One of the first challenges in this study is how to handle correctly the data and put it in a usable format to throw in our model. This preprocessing also needs to account for the specificity of the data and the need of severals algorithms.

- convert all dtypes to float
- ensure all dataframes have similar shape
- normalize the data: the normalize needs to be the same across all dataframes, which makes this step more complex (describe the chosen approach ?)
- interpolation in order to get evenly spaced simulations (each simulation has different sampled timestamps): the best approximation at spike was given using a spline interpolation of first order
- in order to remove uncessary data: keep only data after the disturbance was introduced (around 1.07 seconds)
- the periodicity of angular data from generators can preserved by transforming it to sin and cos components, this may be used depending on the importance of these features
- windowing: perform analytics functions over successive periods in equally spaced time series data

## Dimensionality reduction

- Linear approaches: PCA
- Non-linear approaches: Isomap

Problem: the power grid is a network with multiple components.

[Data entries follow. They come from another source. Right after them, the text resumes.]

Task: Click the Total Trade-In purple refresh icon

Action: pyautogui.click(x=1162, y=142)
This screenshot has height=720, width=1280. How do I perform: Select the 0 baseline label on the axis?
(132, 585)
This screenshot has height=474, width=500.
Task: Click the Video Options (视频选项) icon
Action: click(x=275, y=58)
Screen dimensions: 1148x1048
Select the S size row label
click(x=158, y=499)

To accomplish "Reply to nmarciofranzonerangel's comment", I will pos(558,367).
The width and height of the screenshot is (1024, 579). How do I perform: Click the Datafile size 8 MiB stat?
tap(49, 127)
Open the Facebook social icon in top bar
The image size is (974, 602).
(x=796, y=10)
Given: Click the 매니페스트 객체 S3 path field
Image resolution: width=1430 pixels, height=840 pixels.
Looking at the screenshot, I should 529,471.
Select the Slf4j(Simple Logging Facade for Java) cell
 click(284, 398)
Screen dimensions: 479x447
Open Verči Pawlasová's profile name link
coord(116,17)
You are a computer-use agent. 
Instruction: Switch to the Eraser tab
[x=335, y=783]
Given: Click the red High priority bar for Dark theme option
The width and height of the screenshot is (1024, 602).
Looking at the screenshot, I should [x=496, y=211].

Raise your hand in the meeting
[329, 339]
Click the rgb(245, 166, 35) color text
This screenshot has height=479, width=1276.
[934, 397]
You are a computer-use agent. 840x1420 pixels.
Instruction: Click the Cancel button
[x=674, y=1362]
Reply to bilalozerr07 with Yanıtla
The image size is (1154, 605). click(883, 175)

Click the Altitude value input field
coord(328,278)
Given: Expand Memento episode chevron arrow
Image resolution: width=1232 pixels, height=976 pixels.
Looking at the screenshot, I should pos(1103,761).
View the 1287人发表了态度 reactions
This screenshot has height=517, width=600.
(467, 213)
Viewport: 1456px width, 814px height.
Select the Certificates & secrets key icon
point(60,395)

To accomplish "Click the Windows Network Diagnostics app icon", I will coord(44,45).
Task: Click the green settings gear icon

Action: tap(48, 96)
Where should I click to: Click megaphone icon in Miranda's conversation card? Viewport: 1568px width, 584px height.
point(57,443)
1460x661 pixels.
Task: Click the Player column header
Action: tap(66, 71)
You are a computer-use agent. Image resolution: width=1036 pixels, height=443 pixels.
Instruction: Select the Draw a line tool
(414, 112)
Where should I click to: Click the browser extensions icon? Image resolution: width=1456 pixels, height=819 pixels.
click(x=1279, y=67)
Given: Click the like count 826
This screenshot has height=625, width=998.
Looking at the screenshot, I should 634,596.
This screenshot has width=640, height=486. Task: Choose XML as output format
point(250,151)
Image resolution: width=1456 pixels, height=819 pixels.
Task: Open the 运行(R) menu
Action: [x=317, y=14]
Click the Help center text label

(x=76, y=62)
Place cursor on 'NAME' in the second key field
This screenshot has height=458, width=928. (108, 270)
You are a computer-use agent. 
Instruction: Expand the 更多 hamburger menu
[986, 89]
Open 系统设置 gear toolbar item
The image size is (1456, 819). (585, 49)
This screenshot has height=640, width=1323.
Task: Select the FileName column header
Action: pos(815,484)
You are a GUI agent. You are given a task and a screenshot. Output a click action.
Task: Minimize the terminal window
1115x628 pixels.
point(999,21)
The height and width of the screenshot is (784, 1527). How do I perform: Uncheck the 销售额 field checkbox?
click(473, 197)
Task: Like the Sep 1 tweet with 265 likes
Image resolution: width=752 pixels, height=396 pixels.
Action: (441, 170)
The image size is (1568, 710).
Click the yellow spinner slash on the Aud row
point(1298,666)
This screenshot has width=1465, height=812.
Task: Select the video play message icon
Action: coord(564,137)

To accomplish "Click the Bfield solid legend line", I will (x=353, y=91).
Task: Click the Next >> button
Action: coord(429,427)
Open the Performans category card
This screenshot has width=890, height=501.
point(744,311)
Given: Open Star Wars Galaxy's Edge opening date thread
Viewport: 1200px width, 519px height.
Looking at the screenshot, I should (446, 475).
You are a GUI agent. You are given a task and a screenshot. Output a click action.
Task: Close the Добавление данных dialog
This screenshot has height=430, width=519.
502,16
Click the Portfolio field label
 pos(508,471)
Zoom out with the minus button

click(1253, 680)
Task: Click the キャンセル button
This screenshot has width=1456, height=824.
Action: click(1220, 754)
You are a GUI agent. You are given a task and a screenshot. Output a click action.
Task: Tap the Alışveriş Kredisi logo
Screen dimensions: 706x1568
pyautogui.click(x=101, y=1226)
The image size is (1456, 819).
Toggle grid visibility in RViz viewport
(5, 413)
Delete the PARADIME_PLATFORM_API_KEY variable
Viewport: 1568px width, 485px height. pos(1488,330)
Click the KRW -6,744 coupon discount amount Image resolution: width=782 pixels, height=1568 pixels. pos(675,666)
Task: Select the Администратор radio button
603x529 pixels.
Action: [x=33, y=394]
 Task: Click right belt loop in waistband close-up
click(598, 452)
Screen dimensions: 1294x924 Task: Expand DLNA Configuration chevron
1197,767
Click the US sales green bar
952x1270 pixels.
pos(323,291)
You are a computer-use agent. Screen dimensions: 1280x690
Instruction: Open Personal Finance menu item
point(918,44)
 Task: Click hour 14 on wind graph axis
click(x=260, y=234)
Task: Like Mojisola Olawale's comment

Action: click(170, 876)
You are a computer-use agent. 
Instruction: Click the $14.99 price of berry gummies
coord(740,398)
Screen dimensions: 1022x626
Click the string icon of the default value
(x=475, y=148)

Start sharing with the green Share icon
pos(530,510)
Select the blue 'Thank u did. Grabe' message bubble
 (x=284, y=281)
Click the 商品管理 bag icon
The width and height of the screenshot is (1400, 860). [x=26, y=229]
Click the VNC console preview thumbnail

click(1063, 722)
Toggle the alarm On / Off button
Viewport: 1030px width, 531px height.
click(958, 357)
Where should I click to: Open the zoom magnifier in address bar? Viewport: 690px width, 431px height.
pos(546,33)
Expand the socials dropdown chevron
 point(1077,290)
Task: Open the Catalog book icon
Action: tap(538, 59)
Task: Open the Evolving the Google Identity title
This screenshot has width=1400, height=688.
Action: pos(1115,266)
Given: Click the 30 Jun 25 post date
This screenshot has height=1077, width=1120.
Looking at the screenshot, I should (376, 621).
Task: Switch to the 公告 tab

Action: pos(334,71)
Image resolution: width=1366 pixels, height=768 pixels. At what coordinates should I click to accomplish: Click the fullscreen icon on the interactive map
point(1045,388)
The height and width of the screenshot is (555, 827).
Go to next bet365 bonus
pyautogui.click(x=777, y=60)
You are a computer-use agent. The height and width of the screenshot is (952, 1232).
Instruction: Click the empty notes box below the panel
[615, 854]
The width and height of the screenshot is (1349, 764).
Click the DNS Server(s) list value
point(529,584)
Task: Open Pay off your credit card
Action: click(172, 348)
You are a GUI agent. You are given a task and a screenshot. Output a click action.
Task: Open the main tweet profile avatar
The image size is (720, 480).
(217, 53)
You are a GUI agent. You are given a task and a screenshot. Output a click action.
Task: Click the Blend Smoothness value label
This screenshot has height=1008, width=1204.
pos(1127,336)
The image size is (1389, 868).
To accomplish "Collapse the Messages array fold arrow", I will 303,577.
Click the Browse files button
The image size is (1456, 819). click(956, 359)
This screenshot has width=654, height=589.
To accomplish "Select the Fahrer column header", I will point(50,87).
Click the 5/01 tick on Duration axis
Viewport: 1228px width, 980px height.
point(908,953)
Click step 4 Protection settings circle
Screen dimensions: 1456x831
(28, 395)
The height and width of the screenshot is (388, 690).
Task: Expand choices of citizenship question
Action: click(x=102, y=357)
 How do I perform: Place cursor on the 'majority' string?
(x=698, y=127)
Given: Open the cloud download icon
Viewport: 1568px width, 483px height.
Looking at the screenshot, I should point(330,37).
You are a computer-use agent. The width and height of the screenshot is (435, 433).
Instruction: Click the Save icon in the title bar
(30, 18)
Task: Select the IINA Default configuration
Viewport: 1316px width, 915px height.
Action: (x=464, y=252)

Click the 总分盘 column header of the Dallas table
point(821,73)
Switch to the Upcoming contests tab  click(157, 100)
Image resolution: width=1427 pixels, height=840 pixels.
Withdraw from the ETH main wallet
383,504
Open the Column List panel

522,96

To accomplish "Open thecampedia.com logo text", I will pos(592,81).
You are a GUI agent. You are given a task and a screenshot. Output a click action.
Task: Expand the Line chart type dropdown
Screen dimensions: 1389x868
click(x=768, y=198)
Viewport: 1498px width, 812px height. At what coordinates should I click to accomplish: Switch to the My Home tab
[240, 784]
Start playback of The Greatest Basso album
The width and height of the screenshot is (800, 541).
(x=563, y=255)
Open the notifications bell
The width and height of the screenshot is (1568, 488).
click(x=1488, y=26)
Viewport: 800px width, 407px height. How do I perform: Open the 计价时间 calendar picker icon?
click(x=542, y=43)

The dataset features each component as a variable and a single component might have multiple columns associated with it. (Generator 1 Active Power, Generator 1 Reactive Power, etc.)

## Modeling

 - A single layer LSTM model for binary classification
     - Can we predict the first failure before it happens?
     - 100 + 20 simulations with and without failures respectively
     - 80% - 20% train - test set split
     - Data prior to the system disturbance and data after the first failure (*0.5 seconds before the first failure) are excluded from failure data
     - Model input and output formats: (n_batches, n_time_steps, n_features), (n_batches, 1)
     
 - An autoencoder model for anomaly detection
     - Can we predict an upcoming failure by capturing anomalies?
     - Use 100 simulations without any failures to train an autoencoder
     - Input and output formats: (n_batches, n_time_steps, n_features), (n_batches, n_time_steps, n_features)
     - Incentive: non-failure data will be reconstructed with relatively minimal loss, data with an expected failure in the future will have a much higher reconstruction loss. We can threshold the loss value to detect anomalies: 'likely to fail'.

## First results

- LSTM model results on the test set (20 non-fail cases, 4 fail cases)
    - Accuracy on test set: 0.886
    - Precision: 0.83
    - Recall: 0.87
    - F1 Score: 0.85